Nichts ist im Bild, das den Blick ablenken könnte, weder Haus noch Straße, kein Mensch und auch kein Tier. Hin und wieder schwebt eine Wolke am Himmel, der so grau-weiß ist wie der Schnee, der alle Spuren auf der Erde verweht hat. Zuweilen sieht es so aus, als würde der irgendwo in Europa, Amerika oder Japan stehende Baum frei in der Luft schweben - oder zumindest ein paar Zentimeter über dem Hügel, auf dem er ganz einsam steht.
Kenna verzichtet auf Jede digitale Bearbeitung
Dennoch erkennt man die Komposition, wenn etwa Bäume von beiden Seiten einen schmalen Kanal säumen und die Kamera haargenau in der Mitte über dem Fließ positioniert wurde. Die Bäume ragen in den Himmel und zugleich spiegelbildlich in die Tiefe des Wassers.
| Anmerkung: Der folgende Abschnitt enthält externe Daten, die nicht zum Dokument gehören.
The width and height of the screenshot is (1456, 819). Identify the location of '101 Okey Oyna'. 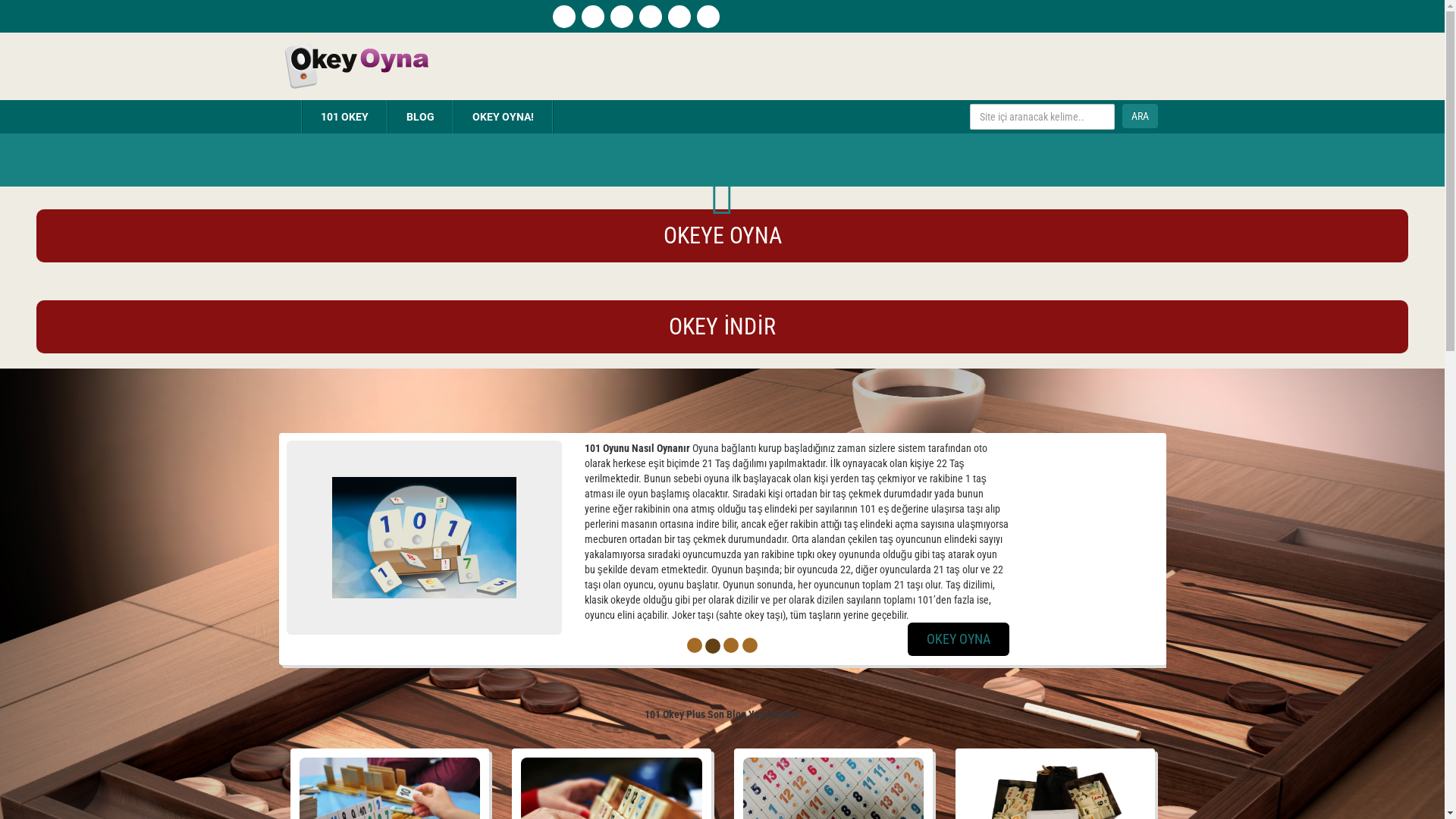
(354, 64).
Es ist eine meisterhafte Aufnahme, vielleicht die schönste der 36, die aktuell in der Galerie Albrecht bewundert werden können.
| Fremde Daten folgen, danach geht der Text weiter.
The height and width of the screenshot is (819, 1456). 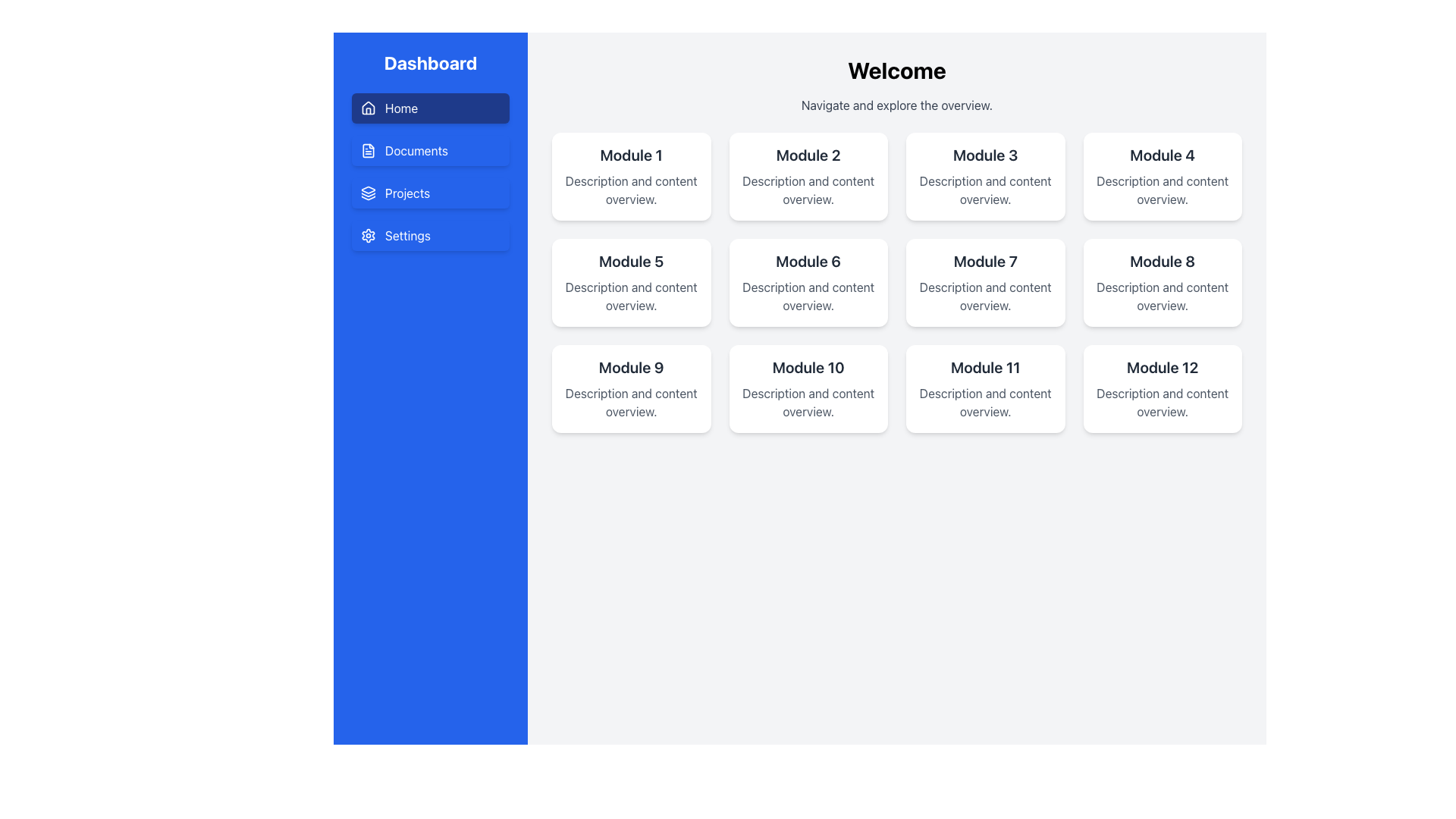 What do you see at coordinates (808, 296) in the screenshot?
I see `style of the text block displaying 'Description and content overview.' which is styled in gray color and aligned beneath the title 'Module 6'` at bounding box center [808, 296].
Fast immer hat der heute in Seattle lebende, 1953 im englischen lancashire geborene Fotograf, dessen Serie "Abruzzo" den Besuchern dieser Galerie noch gut in Erinnerung ist und dessen Arbeiten in zahllosen öffentlichen wie auch privaten Sammlungen vertreten sind, das quadratische Format zwanzig mal zwanzig für seine Drucke gewählt. Für das Kanalbild und den ähnlich komponierten Blick auf einen schnurgeraden Weg zwischen Baumreihen bot sich besser ein Hochformat an.
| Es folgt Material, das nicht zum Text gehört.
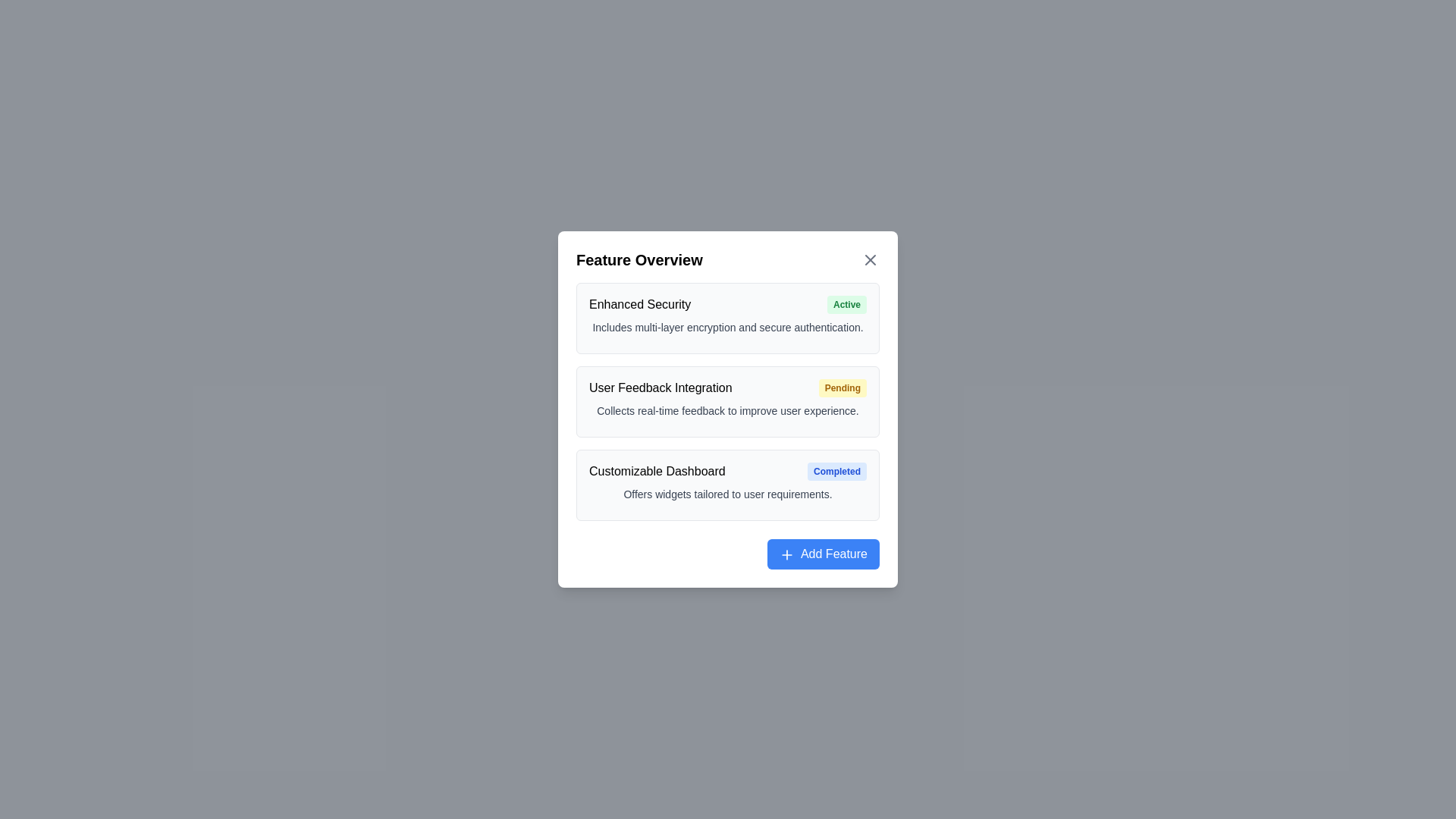 This screenshot has height=819, width=1456. What do you see at coordinates (870, 259) in the screenshot?
I see `the close button located at the top-right side of the modal, adjacent to the 'Feature Overview' title` at bounding box center [870, 259].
Manchmal wünscht man sich mehr Tiefenschärfe
Es spricht für Michael Kenna, dass er bis heute konsequent analog arbeitet. Digitale Bearbeitungen oder im Computer generierte fotografische Schaustücke sind ihm ein Gräuel. Seine Werkstatt ist die Dunkelkammer, wo er die Helligkeitswerte des schwarzweißen Negativs noch verstärken oder mildern kann, mehr nicht. Ist in der Landschaftsfotografie ohnehin die Natur selbst stilbildend am Werk, so trifft dies auf seine Arbeiten im besonderen Maße zu. Sie lassen weg oder blicken an dem vorbei, was hier nicht interessiert.
Dabei droht freilich, man kann es bedauern, das Profil der Landschaft nivelliert zu werden. Der Horizont verschwimmt, man wünscht sich etwas Tiefenschärfe. Auf die Weise setzt Kenna seinen ganz eigenen Kontrapunkt zur Tradition der Landschaftsfotografie.
Ein größerer Gegensatz als den zu den großartigen Panoramen des Amerikaners Ansel Adams (1902–1984) von den uralten Baumriesen des Yosemite National Parks in Kalifornien, die in den Dreißigern des vorigen Jahrhunderts Amerika die Augen für die gefährdete Schönheit des Landes öffneten, lässt sich kaum denken.
Bilder lassen die Lebenskraft der Bäume spüren
Stilistisch näher könnten Kenna die Baumbilder des Franzosen Charles Negre (1820–1880) stehen, dem es die Pinien mit ihren schirmartig gewachsenen Kronen, gefunden in der Nähe von Cannes, antaten. In beiden Fällen meint man, etwas von der Lebenskraft der Bäume zu erkennen, aber auch - bei Negre - den wirtschaftlichen Nutzwert der Landschaft zumindest zu ahnen. Beide Aspekte liegen Kenna vollständig fern. Er feiert förmlich den Stillstand der Natur, für die hier die Bäume stehen. Die Bäume könnten schon lange abgestorben sein. Sind seine Fotografien nicht Traueranzeigen der Natur, von schwarzen Holzleisten gerahmt? Aber auch die Trauer hat ihre eigene Schönheit, die Michael Kenna präzise beschwört.